Research published in the December 13, 2009 edition of Nature Structural Biology uncovers the structural basis for the multifunctionality of aminoacyl tRNA synthetases. Aminoacyl tRNA synthetases are universal and essential enzymes of protein synthesis machinery found in all organisms. However, human synthetases and naturally occurring variants of these enzymes have additional activities that are vital to normal functioning of the complex human system biology, yet remain distinct from the basic protein synthesis activities. aTyr Pharma's proprietary product generating engine is developing new biotherapeutics based on the additional functions of tRNA synthetases and naturally occurring variants that are involved in pathways relevant to treatment of inflammatory diseases, cancer, metabolic disorders and neurological disorders.

Professor Xiang-Lei Yang of The Scripps Research Institute (TSRI), a scientific co-founder of aTyr Pharma, led the team that demonstrated how the structural mechanism of one form of tryptophanyl tRNA synthetase can inhibit the formation of new blood vessels. According to Paul Schimmel, Professor at TSRI, co-founder of aTyr Pharma and co-author on the paper, "Many groups have conducted research on the structural basis of the protein synthesis activities of tRNA synthetases, but this work published in Nature Structural Biology is among the first to show how one, single protein can have completely different activities and functions in humans, depending on where the activity takes place. It is fascinating to see how a structural feature required for a protein synthesis activity inside the cell is co-opted to disrupt a critical binding activity outside the cell."

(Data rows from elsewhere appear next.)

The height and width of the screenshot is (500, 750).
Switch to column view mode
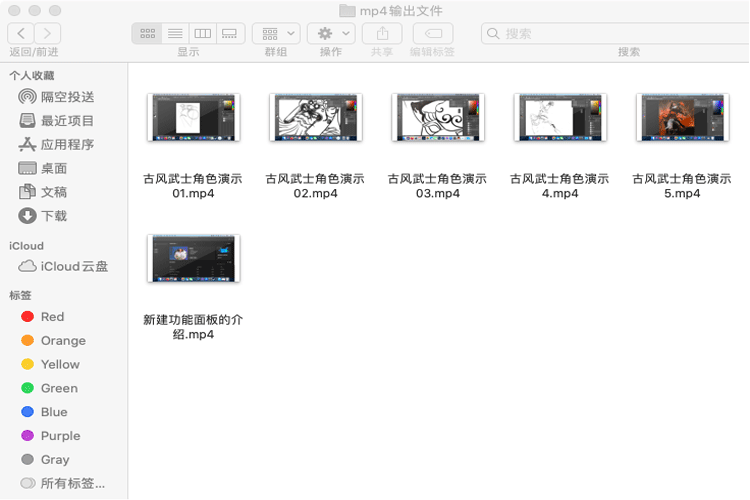[x=202, y=33]
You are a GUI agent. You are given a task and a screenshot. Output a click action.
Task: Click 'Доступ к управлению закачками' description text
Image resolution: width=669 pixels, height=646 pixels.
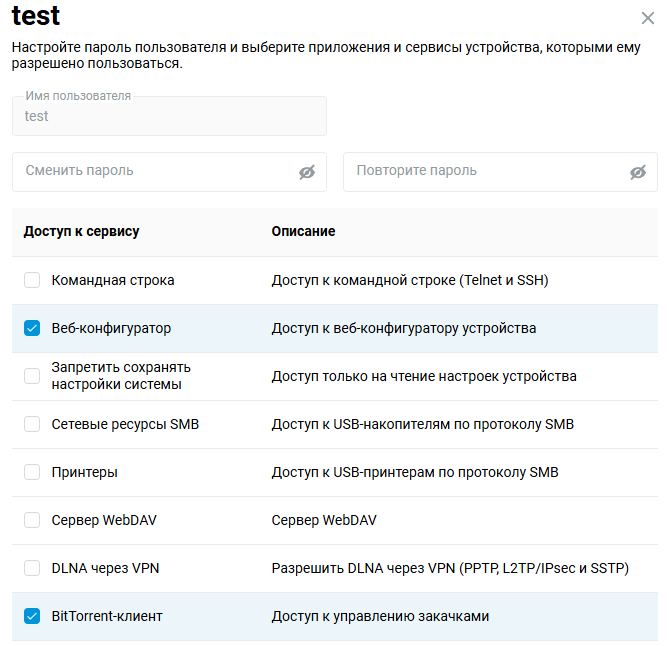click(380, 616)
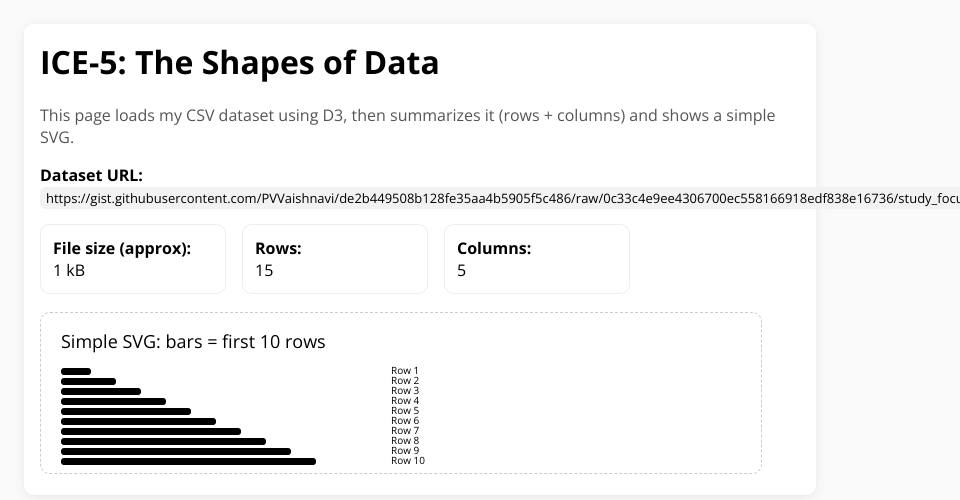960x500 pixels.
Task: Click the "1 kB" file size value
Action: [69, 270]
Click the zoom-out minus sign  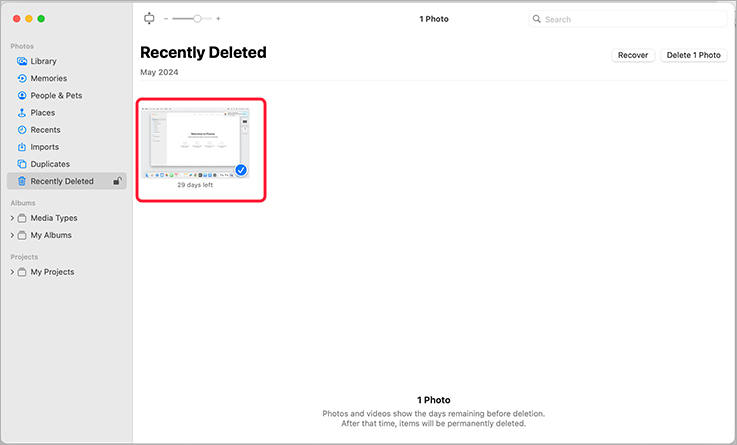coord(166,19)
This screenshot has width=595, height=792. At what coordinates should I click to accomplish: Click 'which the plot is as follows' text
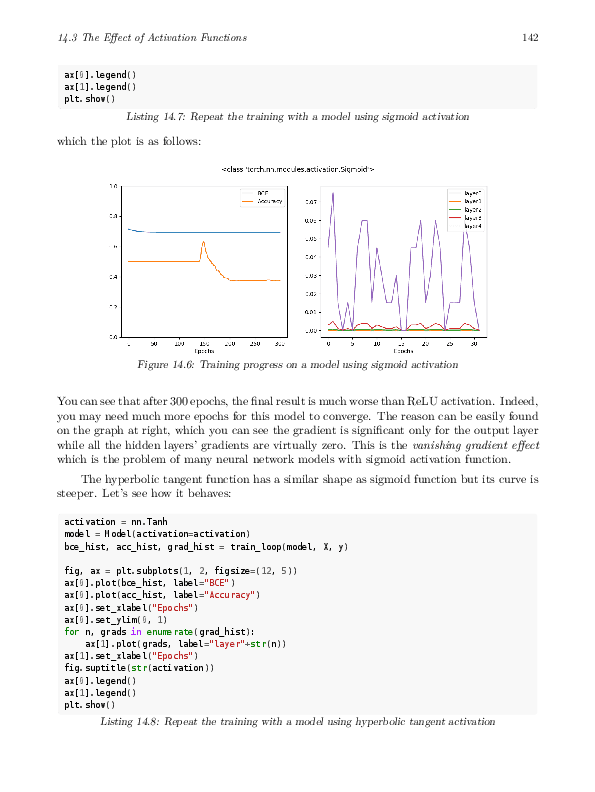[x=129, y=141]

According to Jeff Watkins, CEO of aTyr Pharma, "In the past few years, the laboratories of Professors Yang and Schimmel have established a whole new area of biological research: novel functions of naturally occurring proteins resected from ancient proteins such as tRNA synthetases. aTyr Pharma's portfolio capitalizes on this new area of biology by using these naturally occurring proteins - and their previously unknown roles - to treat a wide variety of diseases. Uncovering the structural basis for the binding of resectins to natural ligands on human cells is an important step in determining how resectins can be used therapeutically, and we are happy that scientists from aTyr Pharma could contribute to this publication." Scientists at aTyr Pharma contributing to this paper include Rajesh Belani, Chulho Park, Eva Armour, Min-Ha Do and Leslie Nangle.